With 23 retail stores and 150 employees, UPL usually considers about 700 applications annually. In 2008, it reviewed 1,400. Among the candidates for simple cashier jobs were former attorneys and vice presidents with Carmel-based insurer Conseco.
That might sound like a career path downgrade. But Rider himself proves a job is what you make of it. Fourteen years ago, he joined UPL when he saw a help-wanted sign at its store at 56th Street and Georgetown Road. He quickly rose through the company's ranks and became its leader six years ago.
"Don't overlook a resume because they look overqualified," Rider said. "They do really need a job, and they are willing to work for you."
Rider said alcohol is in demand during both good times and bad. The difference is the type and its price level. People who used to buy Grey Goose vodka may switch to Smirnoff. UPL is making similar adjustments to trim its expenses; it hires floor buffers and window washers less frequently, for example. Rider said he's making those changes so he doesn't have to cut areas that really matter to employees, like health care benefits.
"We figure we're not hurting yet, but let's not get to the point where we are. So our employees are going to have to break out a bottle of Windex and some paper towels," he said. "I'm doing that so I don't have to get to the point where I have to lay off people. I'm trying to avoid that at all costs. We do have some quality people, and I don't want to lose them."
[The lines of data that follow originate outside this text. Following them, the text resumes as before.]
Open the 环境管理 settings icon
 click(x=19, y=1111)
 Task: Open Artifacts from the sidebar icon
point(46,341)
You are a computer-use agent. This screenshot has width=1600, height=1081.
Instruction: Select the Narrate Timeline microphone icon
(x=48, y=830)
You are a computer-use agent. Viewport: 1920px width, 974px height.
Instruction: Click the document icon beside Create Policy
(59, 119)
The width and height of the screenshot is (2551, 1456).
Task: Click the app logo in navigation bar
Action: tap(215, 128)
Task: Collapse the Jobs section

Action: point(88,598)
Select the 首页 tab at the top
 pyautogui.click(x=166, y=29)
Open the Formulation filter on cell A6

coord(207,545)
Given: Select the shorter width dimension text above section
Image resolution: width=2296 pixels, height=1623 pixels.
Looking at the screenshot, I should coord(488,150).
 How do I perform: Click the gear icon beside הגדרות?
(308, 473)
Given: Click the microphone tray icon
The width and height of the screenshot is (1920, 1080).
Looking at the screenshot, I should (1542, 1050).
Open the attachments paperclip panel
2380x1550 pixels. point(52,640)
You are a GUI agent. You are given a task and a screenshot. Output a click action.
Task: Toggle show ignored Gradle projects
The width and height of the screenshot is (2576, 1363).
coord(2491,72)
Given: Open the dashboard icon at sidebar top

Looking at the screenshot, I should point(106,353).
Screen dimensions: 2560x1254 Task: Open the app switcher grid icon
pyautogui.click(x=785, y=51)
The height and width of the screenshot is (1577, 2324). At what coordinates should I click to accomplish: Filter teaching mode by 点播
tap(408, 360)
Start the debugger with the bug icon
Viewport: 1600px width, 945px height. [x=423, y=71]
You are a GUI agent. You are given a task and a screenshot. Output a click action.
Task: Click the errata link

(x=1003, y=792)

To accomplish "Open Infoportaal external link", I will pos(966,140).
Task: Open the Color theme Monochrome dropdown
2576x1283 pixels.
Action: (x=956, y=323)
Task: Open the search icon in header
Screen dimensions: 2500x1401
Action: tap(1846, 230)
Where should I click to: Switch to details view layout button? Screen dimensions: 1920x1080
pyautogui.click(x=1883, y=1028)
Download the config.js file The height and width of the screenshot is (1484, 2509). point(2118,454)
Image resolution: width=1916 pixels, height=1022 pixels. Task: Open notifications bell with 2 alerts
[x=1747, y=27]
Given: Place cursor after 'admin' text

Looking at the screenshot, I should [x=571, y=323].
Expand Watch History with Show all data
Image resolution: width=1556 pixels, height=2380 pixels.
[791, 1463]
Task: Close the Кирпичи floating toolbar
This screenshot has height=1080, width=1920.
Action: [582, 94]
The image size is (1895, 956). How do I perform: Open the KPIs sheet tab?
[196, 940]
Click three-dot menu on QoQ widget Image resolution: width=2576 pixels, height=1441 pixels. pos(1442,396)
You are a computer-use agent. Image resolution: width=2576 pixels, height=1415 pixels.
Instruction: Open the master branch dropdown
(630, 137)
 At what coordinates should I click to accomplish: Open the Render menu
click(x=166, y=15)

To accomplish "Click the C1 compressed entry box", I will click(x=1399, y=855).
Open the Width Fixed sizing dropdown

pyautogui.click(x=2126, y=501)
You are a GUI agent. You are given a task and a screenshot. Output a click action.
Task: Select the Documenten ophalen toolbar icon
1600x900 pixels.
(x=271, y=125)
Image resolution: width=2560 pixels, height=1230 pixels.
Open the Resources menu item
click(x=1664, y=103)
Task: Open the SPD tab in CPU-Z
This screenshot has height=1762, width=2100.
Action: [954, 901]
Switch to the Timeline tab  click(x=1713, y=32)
When sales slow down, so can productivity. Rather than leave staff idled until the economy picks up, SBA's Gessell recommends exploring their hidden talents.
"Employees may have untapped skills," she said. "If you've never asked Bill to do marketing, he may be very good at it. Maybe he could find a way if he has time because his other activities are reduced.
"A lot of times, we get so caught up in trying to meet payroll tomorrow that we don't stop to analyze capabilities before we think about reducing staffing size."
Bottom line: Just like big companies, small businesses need to lower their expenses during a recession. Purdue University management professor Ben Dunford suggests employers focus on the cost of raises, which become permanently embedded, by paying for performance instead.
But to keep employees motivated, performance metrics must be fair. Their annual reviews should be tied to productivity benchmarks they control, he said, not necessarily the company's profitability.
And creativity can spawn non-cash compensation in the form of new titles. When owners ask their employees to do more, they should frame it as an opportunity for career advancement through increased responsibility, not a duty because they're lucky to have a job.
"In compensation, we talk about emotional returns," Dunford said. "Symbolic gestures can do a lot for employee morale."
For those in a position to hire, like UPL, now is also a great time to attract top talent. Many quality employees are let go during a recession for no fault of their own. It's a prime opportunity for small businesses to ratchet up their selectivity.
That strategy will pay off in the long term, when the recession ends and the economy begins to grow again.
"This is a good time to use your network to find highly skilled people who have been laid off and identify people with strong credentials," SBA's Gessell said. "You want to get through this challenging time and then take the next step."